## What to produce
Using the Sulfurisphaera tokodaii page below, list the taxon named at each rank from Domain through Family in its scientific classification, with each rank.

## Text section
Sulfurisphaera tokodaii

Scientific classification
- Domain: Archaea
- Kingdom: Thermoproteati
- Phylum: Thermoproteota
- Class: Thermoprotei
- Order: Sulfolobales
- Family: Sulfolobaceae
- Genus: Sulfurisphaera
- Species: S. tokodaii
- Binomial name: Sulfurisphaera tokodaii (Suzuki et al. 2002) Tsuboi et al. 2018
- Synonyms: Sulfolobus tokodaii Suzuki et al. 2002;

= Sulfurisphaera tokodaii =

- Genus: Sulfurisphaera
- Species: tokodaii
- Authority: (Suzuki et al. 2002) Tsuboi et al. 2018
- Synonyms: Sulfolobus tokodaii Suzuki et al. 2002

Thermophilic archea

Sulfurisphaera tokodaii is a thermophilic archaeon of the Thermoproteota phylum. This species lives can grow as a chemoheterotroph and a lithoautotroph.

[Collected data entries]
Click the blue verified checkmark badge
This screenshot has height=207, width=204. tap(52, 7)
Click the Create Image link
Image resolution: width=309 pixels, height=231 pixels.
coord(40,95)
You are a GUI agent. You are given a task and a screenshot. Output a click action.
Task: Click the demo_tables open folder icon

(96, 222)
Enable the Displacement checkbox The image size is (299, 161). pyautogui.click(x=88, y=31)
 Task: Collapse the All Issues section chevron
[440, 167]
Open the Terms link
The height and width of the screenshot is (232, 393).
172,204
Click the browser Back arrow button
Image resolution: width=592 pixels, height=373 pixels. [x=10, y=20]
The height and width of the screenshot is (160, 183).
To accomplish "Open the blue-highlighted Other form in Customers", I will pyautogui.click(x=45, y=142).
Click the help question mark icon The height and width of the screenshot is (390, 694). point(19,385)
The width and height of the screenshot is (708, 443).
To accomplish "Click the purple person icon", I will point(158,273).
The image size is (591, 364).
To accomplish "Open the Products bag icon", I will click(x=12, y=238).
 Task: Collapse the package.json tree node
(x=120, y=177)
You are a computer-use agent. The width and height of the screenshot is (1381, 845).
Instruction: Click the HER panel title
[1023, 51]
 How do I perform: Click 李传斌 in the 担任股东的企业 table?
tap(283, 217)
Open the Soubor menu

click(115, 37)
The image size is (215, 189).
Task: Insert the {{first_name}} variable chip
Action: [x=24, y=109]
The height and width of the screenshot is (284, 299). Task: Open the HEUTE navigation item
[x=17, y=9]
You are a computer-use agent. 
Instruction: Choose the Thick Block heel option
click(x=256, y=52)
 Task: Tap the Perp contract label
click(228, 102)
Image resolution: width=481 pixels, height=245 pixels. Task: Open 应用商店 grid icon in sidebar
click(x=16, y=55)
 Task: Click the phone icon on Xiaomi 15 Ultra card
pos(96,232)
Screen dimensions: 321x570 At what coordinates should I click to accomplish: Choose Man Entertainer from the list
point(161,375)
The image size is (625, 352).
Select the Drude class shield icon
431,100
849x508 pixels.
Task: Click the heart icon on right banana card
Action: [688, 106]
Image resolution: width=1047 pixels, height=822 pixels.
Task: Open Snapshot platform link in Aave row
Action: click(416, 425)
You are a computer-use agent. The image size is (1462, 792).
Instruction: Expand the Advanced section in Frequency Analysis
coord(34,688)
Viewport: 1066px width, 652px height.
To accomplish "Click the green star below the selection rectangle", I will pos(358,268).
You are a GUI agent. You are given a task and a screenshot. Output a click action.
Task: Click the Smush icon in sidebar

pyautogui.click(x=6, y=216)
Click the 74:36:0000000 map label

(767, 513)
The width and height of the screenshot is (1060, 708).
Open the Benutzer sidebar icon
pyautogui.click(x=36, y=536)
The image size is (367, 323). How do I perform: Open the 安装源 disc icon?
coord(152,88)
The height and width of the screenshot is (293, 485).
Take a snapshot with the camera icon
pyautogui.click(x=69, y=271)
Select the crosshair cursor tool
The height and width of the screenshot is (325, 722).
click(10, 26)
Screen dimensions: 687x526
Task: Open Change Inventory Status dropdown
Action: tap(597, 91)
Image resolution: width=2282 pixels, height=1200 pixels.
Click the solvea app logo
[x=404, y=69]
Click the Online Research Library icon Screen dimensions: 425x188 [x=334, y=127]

## Response
Domain: Archaea
Kingdom: Thermoproteati
Phylum: Thermoproteota
Class: Thermoprotei
Order: Sulfolobales
Family: Sulfolobaceae